[R6RS] I/O

Tue Jul 11 15:09:38 EDT 2006

Mike wrote:
> And I remain mystified by yours.  You wrote:
> 
> > Specification of make-simple-writer: See my comments above on
> > make-simple-reader.
> 
> So I chose an example about writers to make my point.  Are you saying
> that you don't understand how the descriptor makes the byte-writer
> example work, or that descriptors are OK for writers, but not for
> readers?

I don't understand how the descriptor makes the byte-writer
example work.  Here is what you wrote:

> ....For example, an implementation of a bytes writer
> (which is built-in, but it wouldn't have to be) will need to provide
> `writer-bytes', given just a writer.  Thus, bytes writers keep the
> data that's being accumulated in the descriptor; the descriptor is a
> communication channel between `open-bytes-writer' and `writer-bytes.'

Since this example is supposed to motivate the descriptor
argument of make-simple-writer, I assume you meant to say
that open-bytes-writer could create the writer it returns
by calling make-simple-writer.  (If you were not saying
that, then your example was irrelevant to my point.)  Thus
the write!, get-position, set-position!, end-position, and
close procedures that the open-bytes-writer procedure
passes to the make-simple-writer procedure must close over
the descriptor if they are to access it at all.

You appeared to admit that this is a problem when you wrote:

> The problem is that this state is hidden in closures, and more
> difficult to make available to auxiliary operations such as
> `writer-bytes'.

Now do you understand why I am mystified by your argument?

> > The document does not explain how a programmer is supposed to lay
> > hands on an object that can legitimately be passed as the second
> > argument (the descriptor) to this procedure.
> 
> Neither does the specification for `cons'.  Instead, a contract has to
> exist between the code that creates a pair, and the code that extracts
> its components.  It's the same with the descriptor.

The R5RS specification for cons names its arguments "obj1"
and "obj2", thereby implying that any object may be passed
as either argument.  The name given to the second arguments
of make-simple-reader and make-simple-writer is simply
"descriptor", which implies nothing about what kinds of
objects are acceptable as the second argument.

I wrote "It may be that any object whatsoever may be passed
as the descriptor", but you have neither confirmed nor
denied that possibility.  As your specification stands, it
provides absolutely no guidance to a programmer concerning
what kinds of objects are legal as the second argument to
make-simple-reader or make-simple-writer.

> There are certainly other ways to encode it, but they all come down to
> returning a special value.  Moreover, some platforms (like Unix,
> AFAICS) don't allow you to distinguish between a "terminal" end of
> file and a "temporary" one.  What would you have, say, `peek-byte'
> return when no data is available, but terminal end of file has not
> been reached?

I would guess that you are assuming a model in which some
character, e.g.
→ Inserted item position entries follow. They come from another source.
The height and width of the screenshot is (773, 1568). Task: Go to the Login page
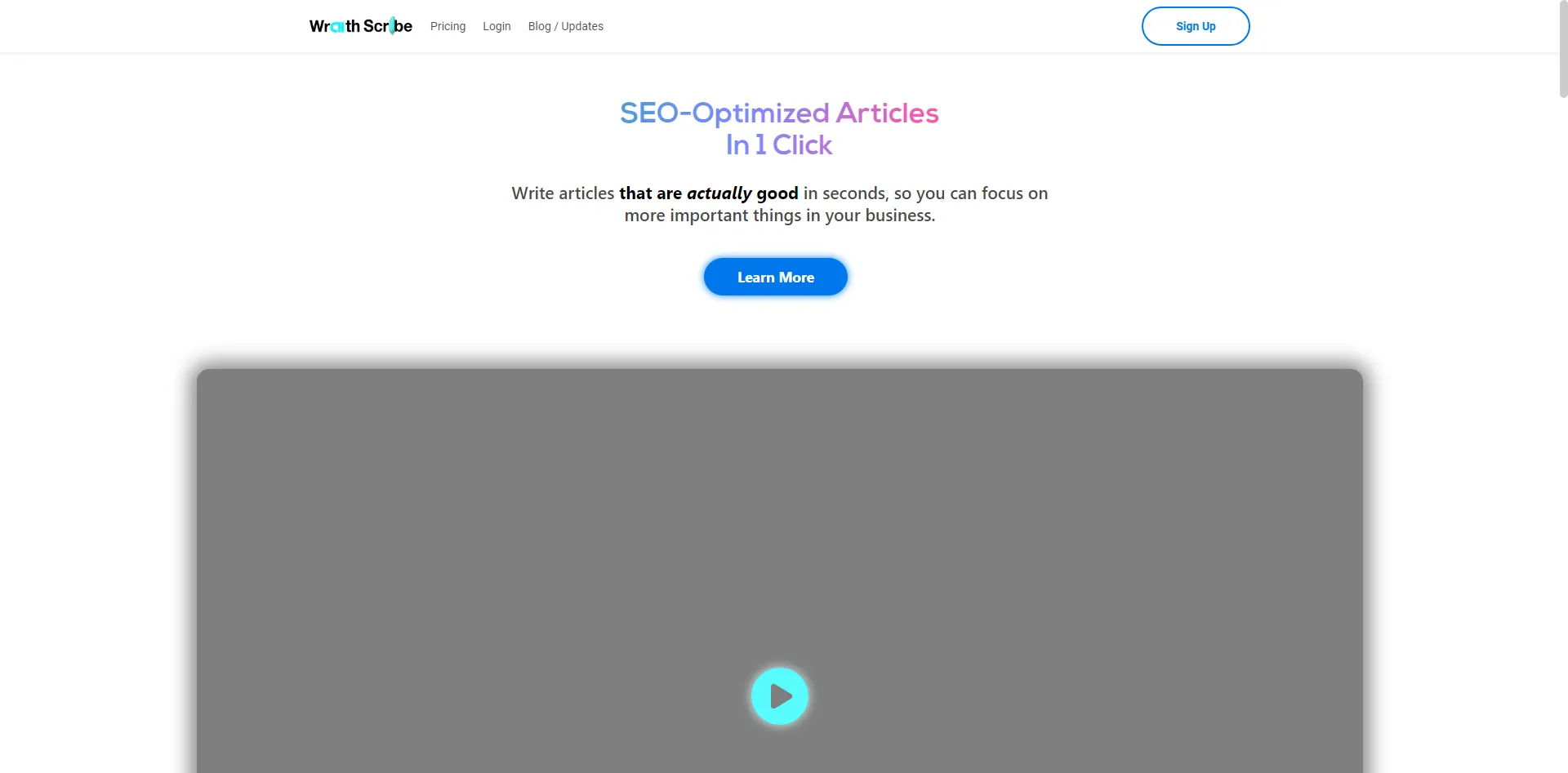[x=497, y=26]
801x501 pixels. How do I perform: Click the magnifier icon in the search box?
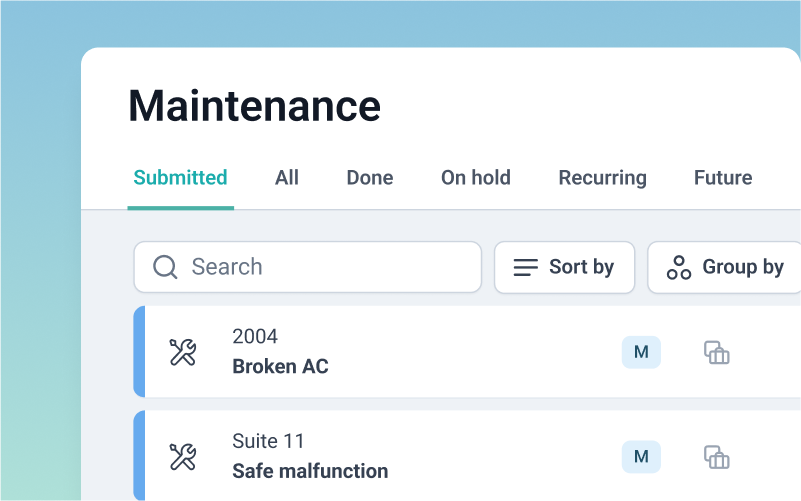pos(165,267)
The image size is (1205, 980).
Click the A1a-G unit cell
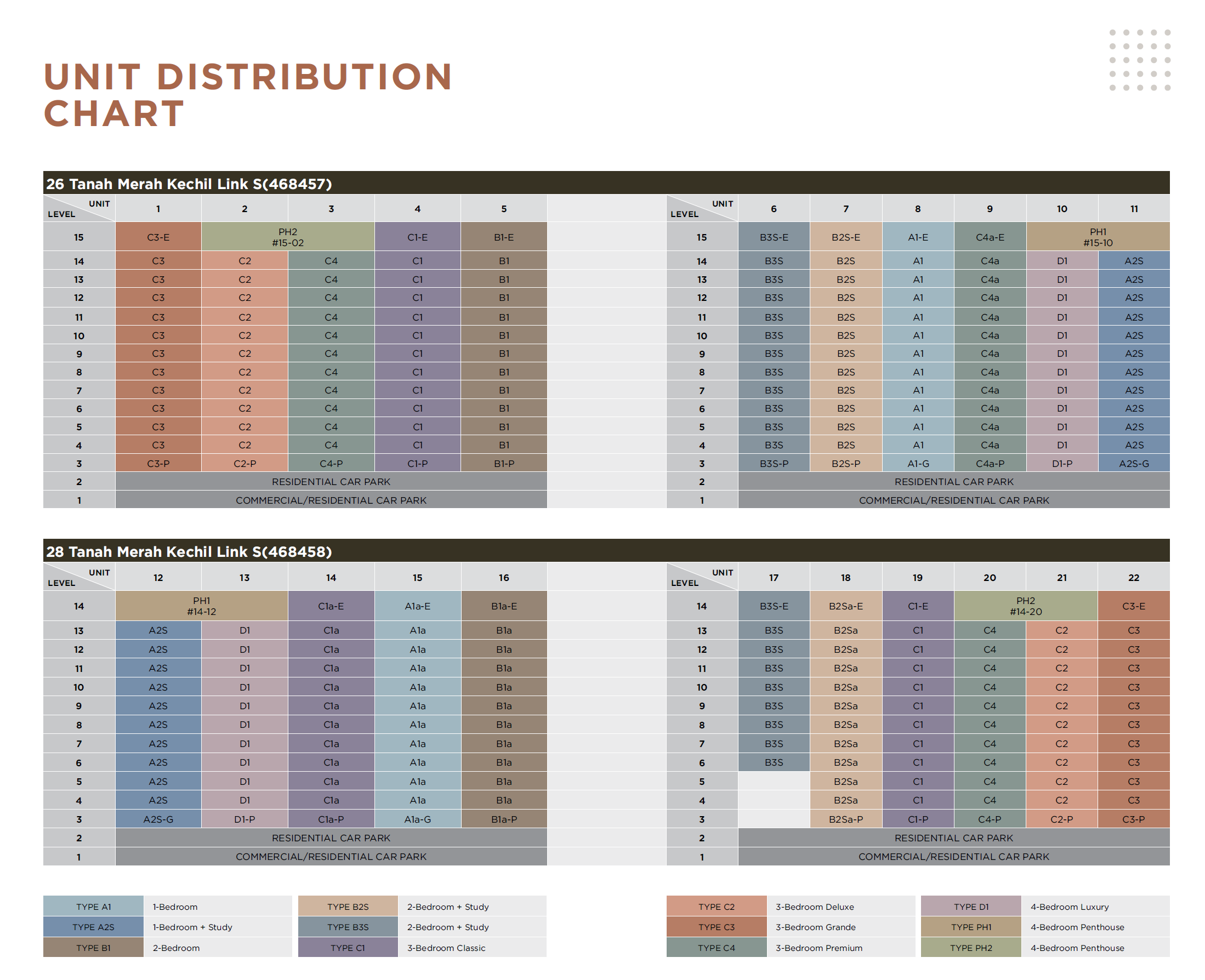pos(417,819)
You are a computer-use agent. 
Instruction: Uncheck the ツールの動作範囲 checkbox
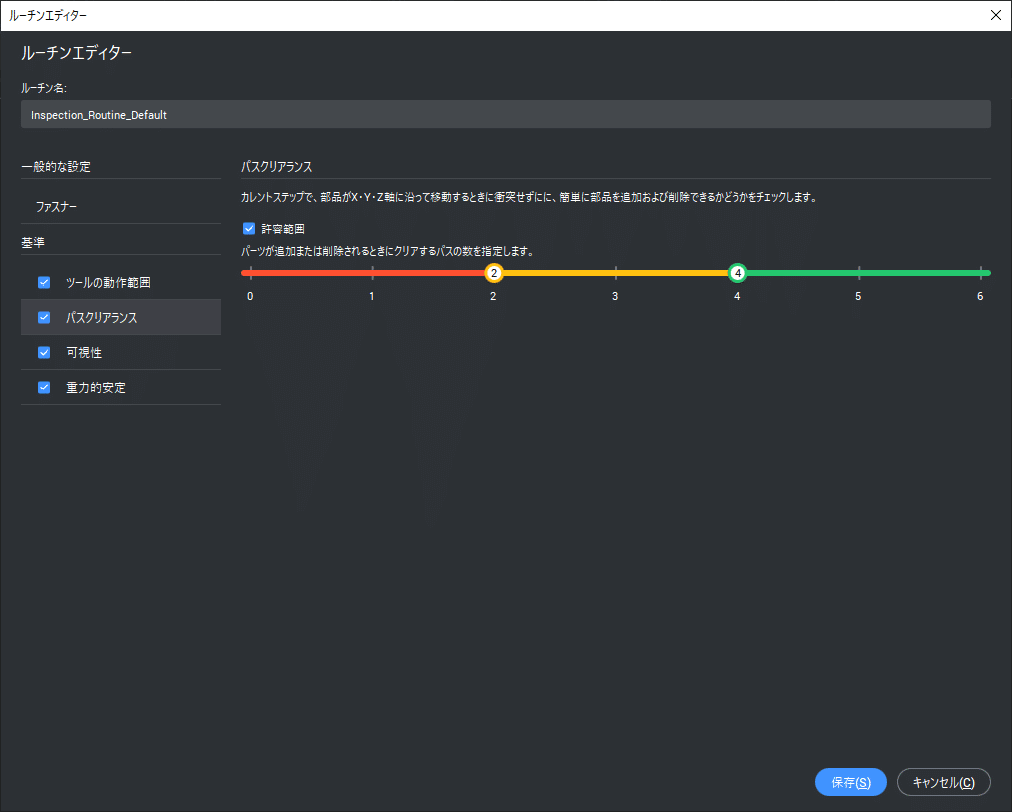tap(43, 282)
END OF TRANSMISSION, popularly known as
control-D, is interpreted as an end of file when typed.

I would prefer a model of interactive ports that does not
impose any such interpretation upon legitimate Unicode
characters, and delivers an end of file object only when
the interactive port is closed, e.g. by a procedure such
as close-input-port.  In that model, peek-byte would hang
if no data is available, but would return an eof-object
only if the interactive port is closed.

> > There are, in fact, several standard ways.  Why not
> > support them?
> 
> I have no objection to supporting them, but I object to restricting
> textual I/O to the supported standards.
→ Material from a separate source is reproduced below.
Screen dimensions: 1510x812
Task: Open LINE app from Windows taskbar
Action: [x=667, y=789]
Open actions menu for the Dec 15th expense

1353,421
I would strongly prefer that the R6RS not make any closed
world assumptions.  Without such assumptions, it will be
possible for implementations to add other procedures that
support nonstandard textual i/o of arbitrary weirdness.
In other words, I don't know of anyone who is proposing
any restriction of textual i/o to supported standards.
I, however, propose that R6RS i/o support only supported
standards.

> > The side effect you are proposing will encourage Scheme programmers
> > to create yet more nonstandard, ad hoc approaches to this mostly
> > solved problem.
> 
> Judging from all the work going into XEmacs on figuring out encodings,
> and the products sold by companies like Basis Tech, this is very
> far from being a solved problem.

You are talking about the problem of guessing the encoding
when there is no other information available.  The R6RS
does not need to solve this problem, or even to address it
except by providing a sufficient set of primitives.  Raw
byte i/o is sufficient.  We should provide raw byte i/o,
and we should provide support for the standard Unicode
encodings.  We should not try to provide anything else.
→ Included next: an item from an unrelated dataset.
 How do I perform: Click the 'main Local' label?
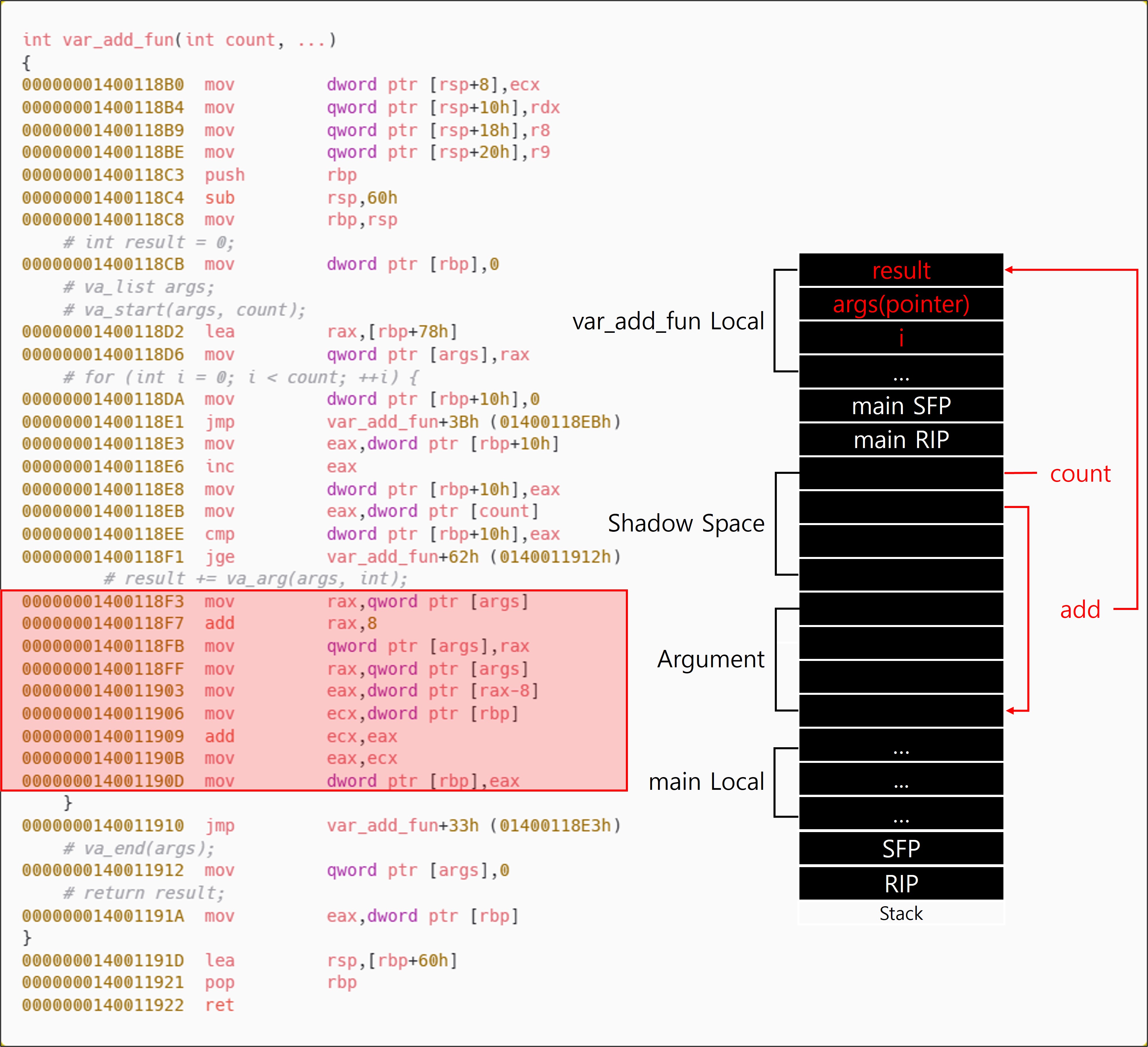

> > C12a When a process interprets a code unit sequence which
> > purports to be in a Unicode character encoding form, it
> > shall treat ill-formed code unit sequences as an error
> > condition, and shall not interpret such sequences as
> > characters.
> 
> The question is how to represent that error.  Raising an exception
> creates all kinds of hairy protocol issues: How to detect where the
> error occurred, allowing the program to skip over it, returning the
> data before it, and so on.  So I believe representing an encoding
> error by a char value is preferable, even if it is inconsistent with a
> literal interpretation of the Unicode standards.  Maybe this ought to
> be configurable upon opening a file, similar to what Python does:
> 
> http://www.jorendorff.com/articles/unicode/python.html
> 
> (Note that Python also uses "usually a question mark" in "replace"
> mode.)
> 
> Gillam's book says that the convention for representing encoding
> errors is U+FFFD (REPLACEMENT CHARACTER) (page 540).
> 
> Java also allows configuring the behavior.
> 
> So how about adding an additional argument (after the transcoder)
> which may be 'ignore, 'raise, 'replace for the three functions?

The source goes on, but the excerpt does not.